_JOB_
Can you rewrite the listing from the line with "Where should I click to: Click the calendar" to the line with "(x=1308, y=810)", replacing "Hardware" with "Software" and keeping everything else the same?

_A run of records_
---

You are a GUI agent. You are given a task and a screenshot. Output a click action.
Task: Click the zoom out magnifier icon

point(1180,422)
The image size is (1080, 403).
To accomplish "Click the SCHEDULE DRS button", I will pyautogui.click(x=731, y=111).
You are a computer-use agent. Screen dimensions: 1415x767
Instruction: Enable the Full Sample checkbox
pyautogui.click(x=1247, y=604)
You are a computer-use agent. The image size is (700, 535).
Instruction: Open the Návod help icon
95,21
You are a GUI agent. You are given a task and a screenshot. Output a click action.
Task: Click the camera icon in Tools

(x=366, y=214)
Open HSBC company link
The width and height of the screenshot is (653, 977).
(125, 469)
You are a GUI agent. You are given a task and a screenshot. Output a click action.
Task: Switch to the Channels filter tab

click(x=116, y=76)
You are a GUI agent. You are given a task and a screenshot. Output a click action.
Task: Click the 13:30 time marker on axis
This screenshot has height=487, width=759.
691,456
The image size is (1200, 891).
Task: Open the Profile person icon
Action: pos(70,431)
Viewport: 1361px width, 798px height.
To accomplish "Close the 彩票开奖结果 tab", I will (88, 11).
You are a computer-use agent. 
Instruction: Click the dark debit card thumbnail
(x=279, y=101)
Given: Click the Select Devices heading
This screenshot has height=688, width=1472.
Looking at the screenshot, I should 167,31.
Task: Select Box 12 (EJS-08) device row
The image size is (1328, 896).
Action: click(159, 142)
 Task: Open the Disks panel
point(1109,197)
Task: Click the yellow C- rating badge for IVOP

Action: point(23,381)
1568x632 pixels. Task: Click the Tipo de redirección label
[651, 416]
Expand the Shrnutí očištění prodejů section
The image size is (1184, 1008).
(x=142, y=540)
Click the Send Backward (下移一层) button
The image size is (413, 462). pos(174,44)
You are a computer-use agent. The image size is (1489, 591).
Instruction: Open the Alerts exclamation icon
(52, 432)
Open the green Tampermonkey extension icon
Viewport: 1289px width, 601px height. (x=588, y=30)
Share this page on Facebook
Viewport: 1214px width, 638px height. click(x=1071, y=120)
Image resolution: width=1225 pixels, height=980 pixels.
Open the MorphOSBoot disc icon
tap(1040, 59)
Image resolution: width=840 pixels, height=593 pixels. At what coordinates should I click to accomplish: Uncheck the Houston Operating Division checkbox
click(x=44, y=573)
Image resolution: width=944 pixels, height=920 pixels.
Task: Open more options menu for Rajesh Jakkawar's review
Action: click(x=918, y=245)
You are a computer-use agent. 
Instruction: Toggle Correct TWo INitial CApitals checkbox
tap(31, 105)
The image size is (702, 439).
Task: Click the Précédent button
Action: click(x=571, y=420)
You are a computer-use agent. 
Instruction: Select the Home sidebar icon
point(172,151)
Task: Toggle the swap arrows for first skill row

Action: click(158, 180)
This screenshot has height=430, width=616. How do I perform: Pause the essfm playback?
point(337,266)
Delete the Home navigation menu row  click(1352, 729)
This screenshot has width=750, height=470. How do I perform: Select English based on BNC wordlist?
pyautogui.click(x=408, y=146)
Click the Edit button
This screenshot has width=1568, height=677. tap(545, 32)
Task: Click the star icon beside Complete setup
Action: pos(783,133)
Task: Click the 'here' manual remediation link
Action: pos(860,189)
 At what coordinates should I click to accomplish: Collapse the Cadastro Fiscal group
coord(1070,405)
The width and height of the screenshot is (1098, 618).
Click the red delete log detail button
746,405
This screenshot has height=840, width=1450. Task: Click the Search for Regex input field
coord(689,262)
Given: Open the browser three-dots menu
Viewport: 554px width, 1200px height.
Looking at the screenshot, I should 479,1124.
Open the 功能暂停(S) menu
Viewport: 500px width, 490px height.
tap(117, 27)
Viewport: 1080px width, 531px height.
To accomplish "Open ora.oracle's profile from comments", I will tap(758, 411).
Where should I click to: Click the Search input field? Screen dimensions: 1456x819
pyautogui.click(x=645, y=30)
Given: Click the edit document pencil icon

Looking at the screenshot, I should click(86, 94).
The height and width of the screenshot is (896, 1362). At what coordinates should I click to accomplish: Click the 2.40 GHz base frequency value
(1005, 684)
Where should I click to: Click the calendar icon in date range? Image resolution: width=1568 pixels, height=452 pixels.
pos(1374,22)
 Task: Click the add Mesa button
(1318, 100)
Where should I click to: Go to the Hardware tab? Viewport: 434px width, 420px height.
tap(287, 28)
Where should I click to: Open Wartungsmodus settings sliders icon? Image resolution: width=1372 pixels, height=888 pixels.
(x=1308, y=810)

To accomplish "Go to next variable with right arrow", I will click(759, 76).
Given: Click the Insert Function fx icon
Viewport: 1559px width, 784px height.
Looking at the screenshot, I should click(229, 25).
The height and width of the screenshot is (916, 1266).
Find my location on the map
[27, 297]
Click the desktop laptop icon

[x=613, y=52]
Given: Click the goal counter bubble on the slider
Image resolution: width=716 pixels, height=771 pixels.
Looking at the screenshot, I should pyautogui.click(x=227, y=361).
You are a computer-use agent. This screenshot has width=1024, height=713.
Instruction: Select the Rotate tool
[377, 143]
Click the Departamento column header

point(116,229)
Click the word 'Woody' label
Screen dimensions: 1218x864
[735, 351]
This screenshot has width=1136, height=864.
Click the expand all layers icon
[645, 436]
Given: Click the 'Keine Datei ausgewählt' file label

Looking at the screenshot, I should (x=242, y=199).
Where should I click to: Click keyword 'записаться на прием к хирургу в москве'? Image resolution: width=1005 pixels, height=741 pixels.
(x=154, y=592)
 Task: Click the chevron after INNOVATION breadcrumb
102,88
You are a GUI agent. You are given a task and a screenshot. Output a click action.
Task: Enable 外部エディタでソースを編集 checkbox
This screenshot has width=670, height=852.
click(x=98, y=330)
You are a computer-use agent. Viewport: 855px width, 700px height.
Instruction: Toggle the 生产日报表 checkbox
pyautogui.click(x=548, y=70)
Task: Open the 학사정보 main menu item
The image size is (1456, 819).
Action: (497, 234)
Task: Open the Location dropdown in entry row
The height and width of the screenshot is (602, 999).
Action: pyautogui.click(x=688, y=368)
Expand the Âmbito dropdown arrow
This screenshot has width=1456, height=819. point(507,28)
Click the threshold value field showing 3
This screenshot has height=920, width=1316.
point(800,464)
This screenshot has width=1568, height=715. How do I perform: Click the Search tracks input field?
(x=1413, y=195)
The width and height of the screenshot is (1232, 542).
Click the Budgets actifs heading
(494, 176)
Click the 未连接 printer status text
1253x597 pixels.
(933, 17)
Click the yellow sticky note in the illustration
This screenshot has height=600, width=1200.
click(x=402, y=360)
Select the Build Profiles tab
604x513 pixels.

---

_COMPLETE ANSWER_
Where should I click to: Click the calendar icon in date range? Image resolution: width=1568 pixels, height=452 pixels.
pos(1374,22)
 Task: Click the add Mesa button
(1318, 100)
Where should I click to: Go to the Software tab? Viewport: 434px width, 420px height.
tap(287, 28)
Where should I click to: Open Wartungsmodus settings sliders icon? Image resolution: width=1372 pixels, height=888 pixels.
(x=1308, y=810)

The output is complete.